:: Okunacak Metin ::

----------------

Kategori Dışı

Olmasaydı Ambalajlar…

Market raflarında binlerce ürün rengârenk ambalajlarda…
Olmasalardı ne değişirdi hayatımızda?   Hiç merak ettiniz mi?
Sokaklarda bakraçla süt satan amcaları hep beraber beklemeye devam ederdik. Tüketim aralığı hala çok kısa olurdu
tabi ki ürünlerin…

Mevsimi dışında bezelyeye ulaşamazdım mesela donuk olarak satışı mümkün olmayacaktı.
Suyu şu anda nasıl alırdık hiç bilmiyorum kendi kaplarımızla nerelerde dolaşmak zorunda kalırdık bu kirlilik varken şehirlerde?
Meyve suları, hazır yemek konserveleri, atıştırmalıklar olamazdı raflarda.
Dondurmalar sadece dondurmacılarda
Baharatları dökme alırdık aktarlardan.
Bakliyatlar, kuruyemişler dökme olarak satılabilirdi sadece.
Sıvı yağ satışı nasıl olurdu ki, gidip fabrikalardan litreyle kaplarımıza mı alırdık.
Fikri olan var mı?
Meyve  sebze  için  durum  değişmezdi  de  kasalar  olmasaydı  Antalya  dan  portakal dökme  mi  doldurulurdu  kamyon  kasasına .

----------------

:: Listelenen Kayıtlar ::
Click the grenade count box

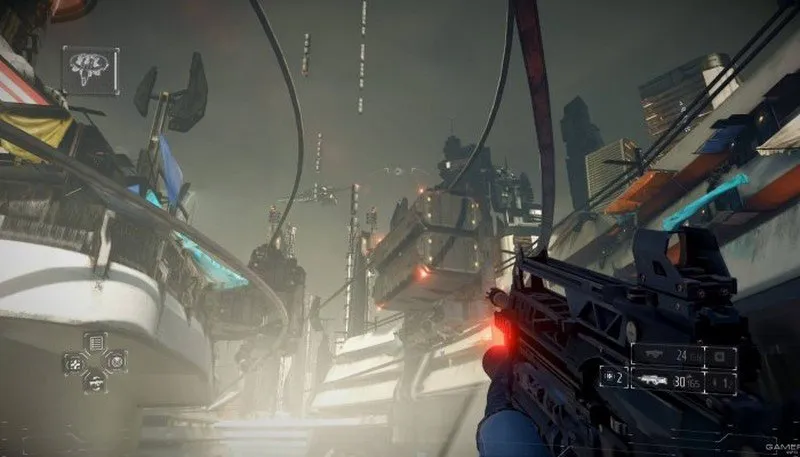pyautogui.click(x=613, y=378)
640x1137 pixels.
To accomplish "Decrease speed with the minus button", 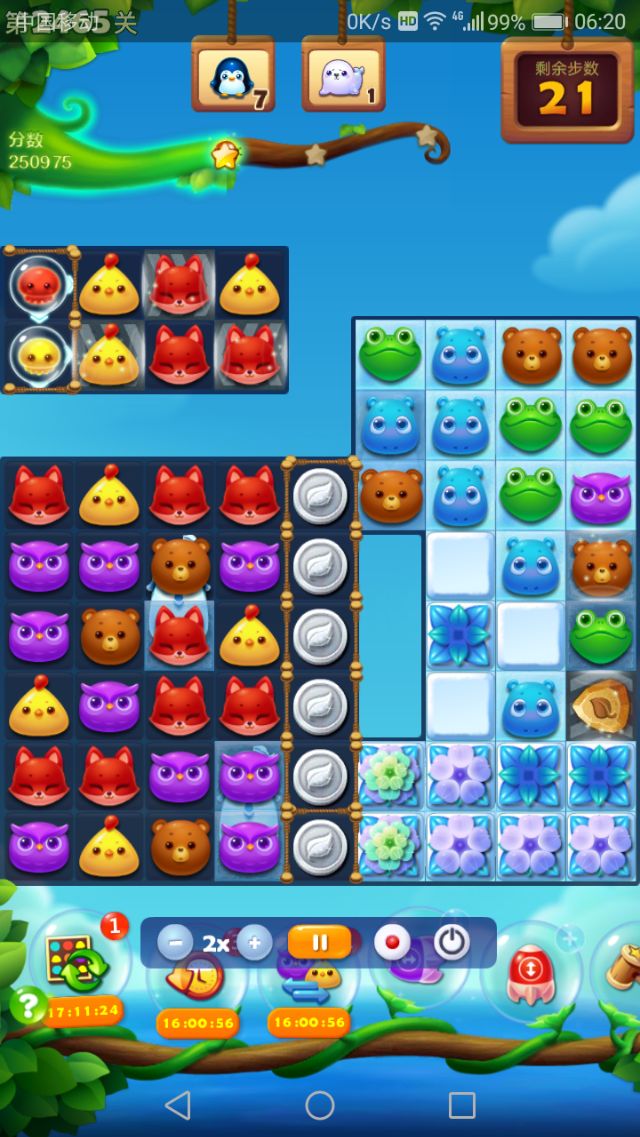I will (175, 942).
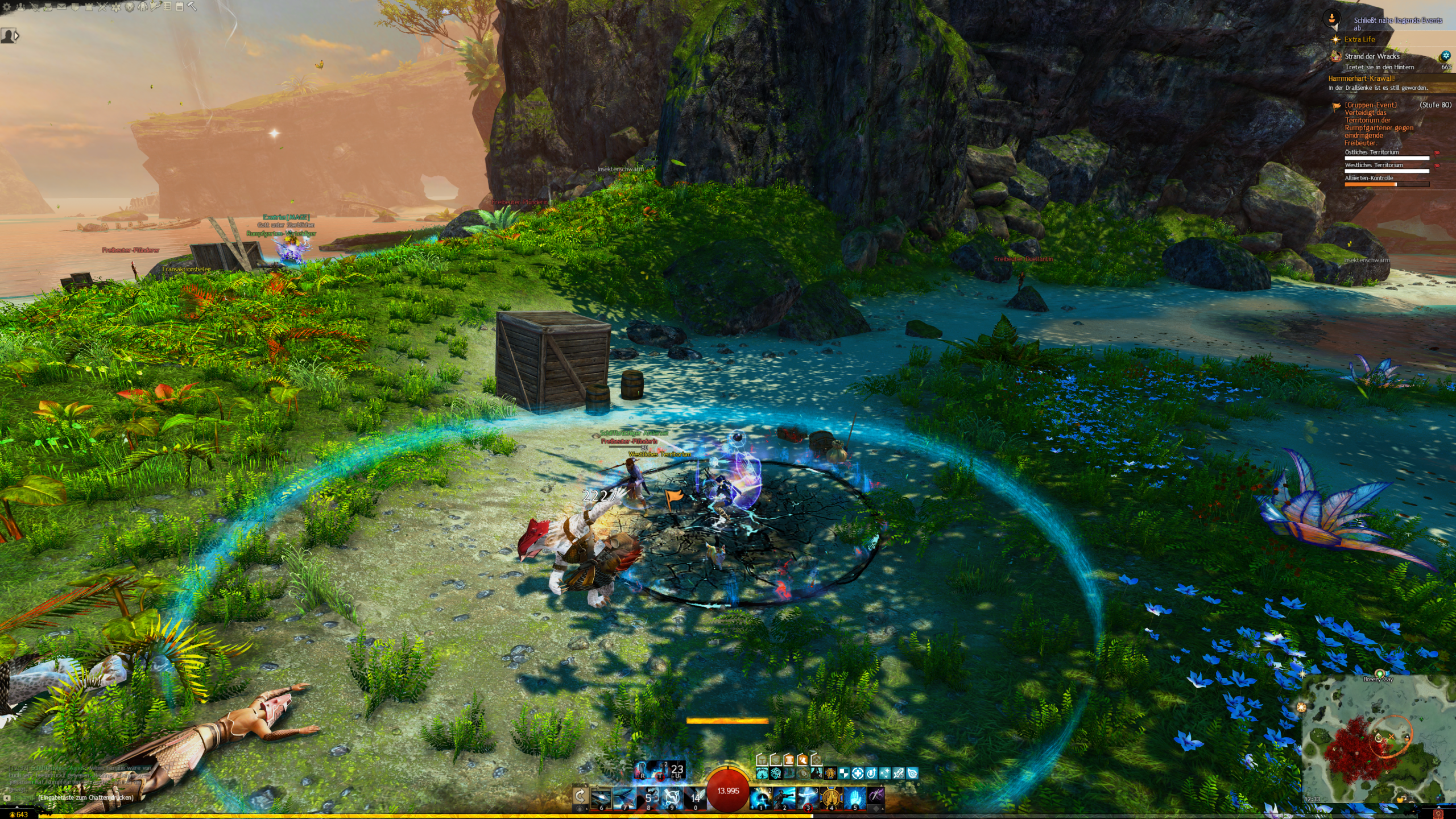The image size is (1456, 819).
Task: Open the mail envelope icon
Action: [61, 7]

----------------

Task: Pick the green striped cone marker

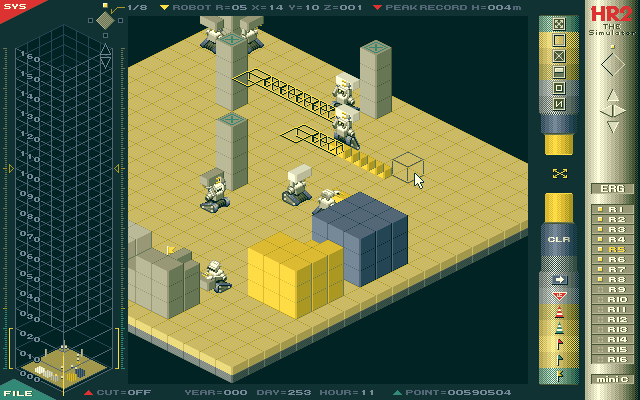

----------------

:: Görev Koşulları ::
#1 Kayıtlarda "Task" dizesini içeren satırları sayın ve yalnızca bu sayıyı yazın.
#2 Ambalajsız bir hayatı anlatan metni, son cümlesinden sonra devam ettirerek sürdürün.

:: Görev Sonuçları ::
#1 2

#2
Şu hazır bebek mamaları olmayacaktı muhtemelen, reçel, bal, fındık kremaları.
En çok da çikolata olmadan yaşamak ona ulaşamamak üzerdi beni.
Düşündükçe büyük marketlere gerek kalmayacağını fark ediyorsunuz.
Ambalaj sektörü olmasaydı bu çeşitliliği hiçbir sektör sunamazdı bizlere.
Sadece gıdalara değil, deterjana, kâğıt ürüne de ulaşmak imkânsız olacaktı.
Bu kadar çeşit de olmayacaktı muhtemelen.
Saklamak ve korumak için bir malzeme olmadan diğerlerini pazarlayabilmek ve çeşitlilik sunabilmek
mümkün mü?
Mümkün diyebilen lütfen el kaldırsın
Şimdi ise; işten yorgun çıkıp akşam ne yesem diye düşünürken marketten donuk bir mantı ve bir paket yoğurt alıp 15 dakikada yemeğimizi hazırlayabiliyoruz.
Mevsimi dışında ıspanağa donuk olarak ulaşabiliyoruz, biraz soğan, kıyma ve pirinç ve yemek kolayca hazır.
Maden suları kaynaklarında değil dolabımda.
Araştırmalar ambalaj yolculuğunun taşıma amaçlı kullanılan doğal kaynaklarla başladığını söylüyor.
Doğada bulabildiğimiz yapraklar…
İnsanoğlu çoğalmaya başladıkça ve yeni yerler keşfettikçe gıdayı taşıma ihtiyacı da ortaya çıkıyor.
Tabi koruma amacıyla buzda saklama, toprağa gömme yöntemleri de sıklıkla kullanılıyor.
İlk olarak topraktan yapılan çömlekler, sonra ahşap ve camlar kullanılmış.
Ahşapların 5000 yıldır, camın ise 3000 yıldır kullanıldığını söylüyor araştırmacılar ben onların yalancısıyım.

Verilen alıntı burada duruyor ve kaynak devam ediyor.